[Records]
__________________________________________________
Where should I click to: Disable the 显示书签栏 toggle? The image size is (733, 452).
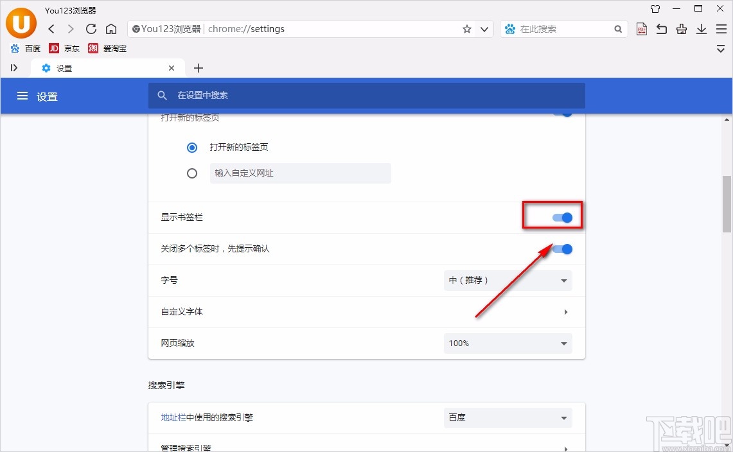pyautogui.click(x=561, y=217)
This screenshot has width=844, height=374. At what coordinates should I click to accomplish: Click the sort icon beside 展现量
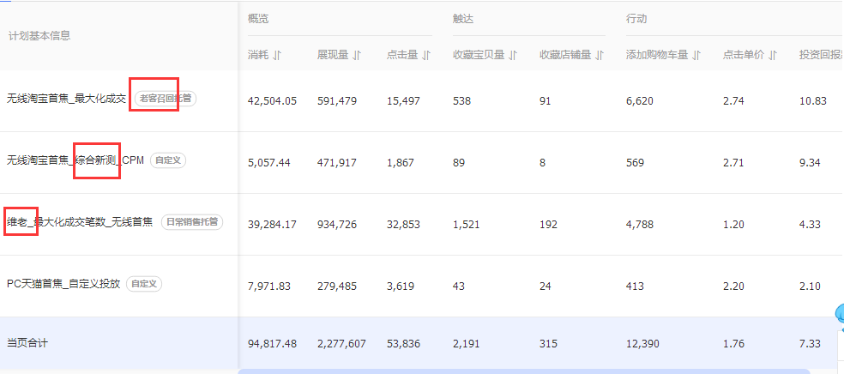coord(357,55)
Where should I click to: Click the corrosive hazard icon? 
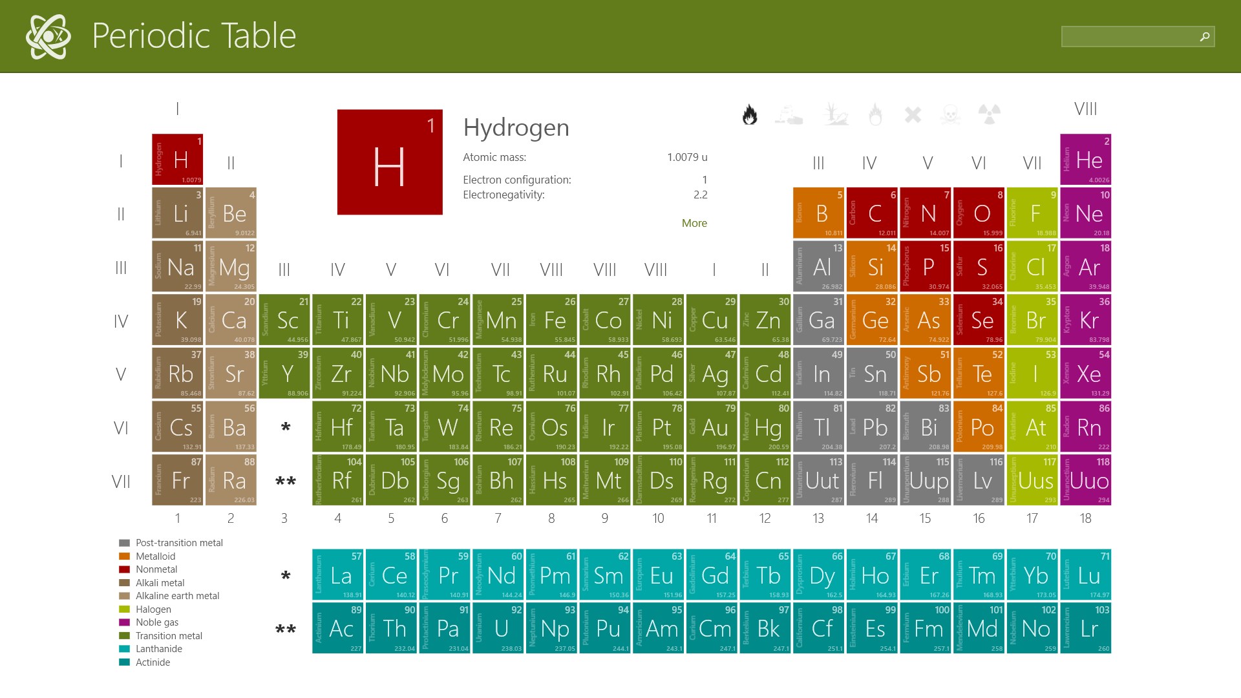point(789,115)
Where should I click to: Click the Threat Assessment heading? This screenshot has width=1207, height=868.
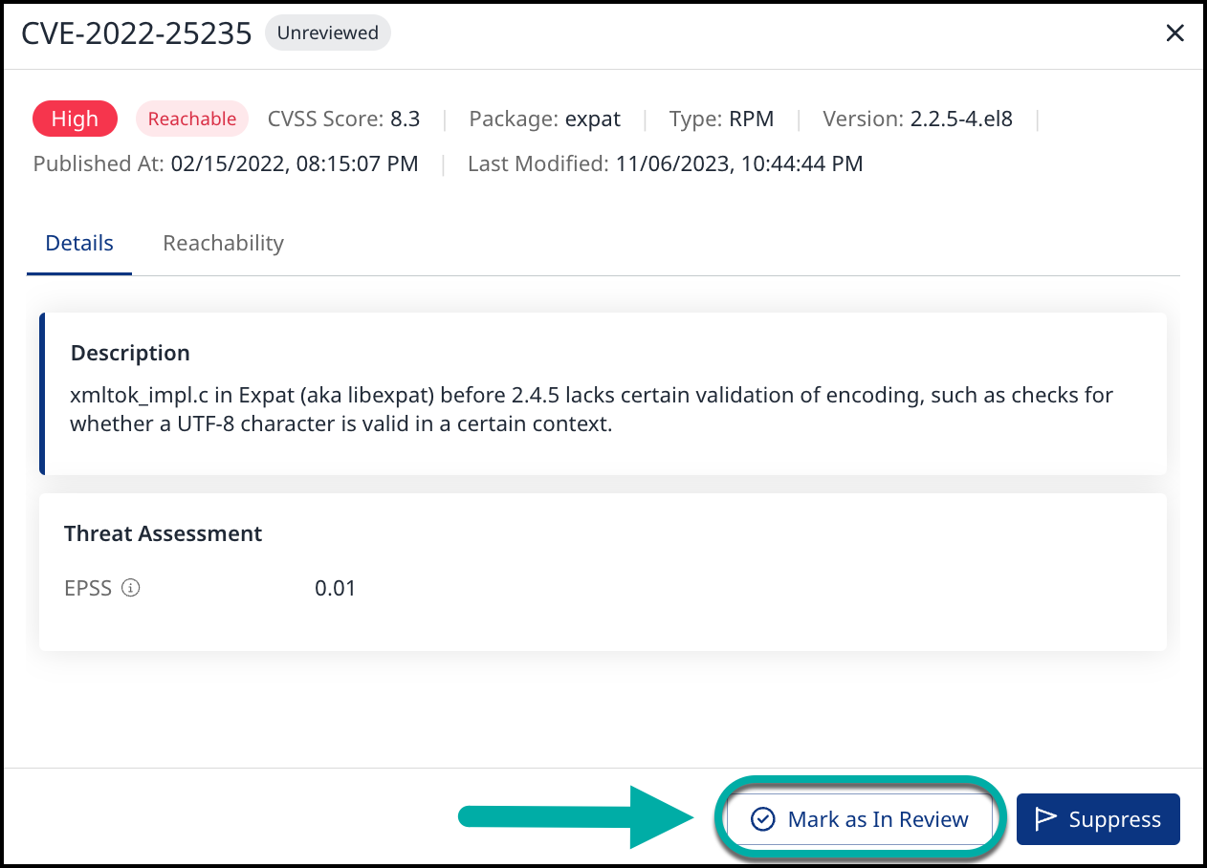(x=163, y=533)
__________________________________________________
**Stated exercise**
Swap "icon" for "symbol" throughout all the items above and write the lines out again without the pictures, changing nothing else.

**Exercise result**
Where should I click to: Disable the 显示书签栏 toggle? The image size is (733, 452).
pyautogui.click(x=561, y=217)
This screenshot has width=844, height=374. At what coordinates should I click to accomplish: Click the sort symbol beside 展现量
coord(357,55)
Where should I click to: Click the corrosive hazard symbol? 
point(789,115)
Where should I click to: Click the Threat Assessment heading? This screenshot has width=1207, height=868.
(x=163, y=533)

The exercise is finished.